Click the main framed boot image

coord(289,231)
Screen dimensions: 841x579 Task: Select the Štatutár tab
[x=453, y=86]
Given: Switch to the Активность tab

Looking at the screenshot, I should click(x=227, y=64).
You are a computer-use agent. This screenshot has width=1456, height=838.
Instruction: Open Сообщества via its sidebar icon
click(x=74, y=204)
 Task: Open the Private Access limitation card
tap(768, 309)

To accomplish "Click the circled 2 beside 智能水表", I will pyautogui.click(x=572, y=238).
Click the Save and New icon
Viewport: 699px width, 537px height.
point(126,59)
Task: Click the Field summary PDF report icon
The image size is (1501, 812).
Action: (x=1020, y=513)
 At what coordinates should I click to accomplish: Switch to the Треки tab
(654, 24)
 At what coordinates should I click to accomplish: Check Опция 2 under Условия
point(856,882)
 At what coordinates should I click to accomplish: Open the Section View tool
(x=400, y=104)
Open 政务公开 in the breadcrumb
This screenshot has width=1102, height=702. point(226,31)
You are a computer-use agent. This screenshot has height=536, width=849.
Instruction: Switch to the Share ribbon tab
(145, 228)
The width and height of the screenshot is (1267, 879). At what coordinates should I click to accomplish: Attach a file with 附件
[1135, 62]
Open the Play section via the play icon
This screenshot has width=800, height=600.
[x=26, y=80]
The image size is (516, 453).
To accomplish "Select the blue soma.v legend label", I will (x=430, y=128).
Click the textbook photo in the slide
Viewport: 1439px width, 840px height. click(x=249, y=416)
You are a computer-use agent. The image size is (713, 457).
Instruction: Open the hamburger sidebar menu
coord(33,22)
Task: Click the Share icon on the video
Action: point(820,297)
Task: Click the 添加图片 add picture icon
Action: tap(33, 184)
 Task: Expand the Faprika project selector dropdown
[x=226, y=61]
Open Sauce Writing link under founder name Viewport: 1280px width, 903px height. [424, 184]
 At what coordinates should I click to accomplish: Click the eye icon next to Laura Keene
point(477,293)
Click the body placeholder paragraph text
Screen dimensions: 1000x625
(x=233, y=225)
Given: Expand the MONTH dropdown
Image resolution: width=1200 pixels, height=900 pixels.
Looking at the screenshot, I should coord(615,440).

══════

Exercise goal: Down to the last line, reproduce the entries above precisely.

Solution for this exercise:
Click the main framed boot image

coord(289,231)
Screen dimensions: 841x579 Task: Select the Štatutár tab
[x=453, y=86]
Given: Switch to the Активность tab

Looking at the screenshot, I should click(x=227, y=64).
You are a computer-use agent. This screenshot has width=1456, height=838.
Instruction: Open Сообщества via its sidebar icon
click(x=74, y=204)
 Task: Open the Private Access limitation card
tap(768, 309)

To accomplish "Click the circled 2 beside 智能水表", I will pyautogui.click(x=572, y=238).
Click the Save and New icon
Viewport: 699px width, 537px height.
point(126,59)
Task: Click the Field summary PDF report icon
The image size is (1501, 812).
Action: (x=1020, y=513)
 At what coordinates should I click to accomplish: Switch to the Треки tab
(654, 24)
 At what coordinates should I click to accomplish: Check Опция 2 under Условия
point(856,882)
 At what coordinates should I click to accomplish: Open the Section View tool
(x=400, y=104)
Open 政务公开 in the breadcrumb
This screenshot has width=1102, height=702. point(226,31)
You are a computer-use agent. This screenshot has height=536, width=849.
Instruction: Switch to the Share ribbon tab
(145, 228)
The width and height of the screenshot is (1267, 879). At what coordinates should I click to accomplish: Attach a file with 附件
[1135, 62]
Open the Play section via the play icon
This screenshot has width=800, height=600.
[x=26, y=80]
The image size is (516, 453).
To accomplish "Select the blue soma.v legend label", I will (x=430, y=128).
Click the textbook photo in the slide
Viewport: 1439px width, 840px height. click(x=249, y=416)
You are a computer-use agent. The image size is (713, 457).
Instruction: Open the hamburger sidebar menu
coord(33,22)
Task: Click the Share icon on the video
Action: point(820,297)
Task: Click the 添加图片 add picture icon
Action: tap(33, 184)
 Task: Expand the Faprika project selector dropdown
[x=226, y=61]
Open Sauce Writing link under founder name Viewport: 1280px width, 903px height. [424, 184]
 At what coordinates should I click to accomplish: Click the eye icon next to Laura Keene
point(477,293)
Click the body placeholder paragraph text
Screen dimensions: 1000x625
(x=233, y=225)
Given: Expand the MONTH dropdown
Image resolution: width=1200 pixels, height=900 pixels.
Looking at the screenshot, I should coord(615,440).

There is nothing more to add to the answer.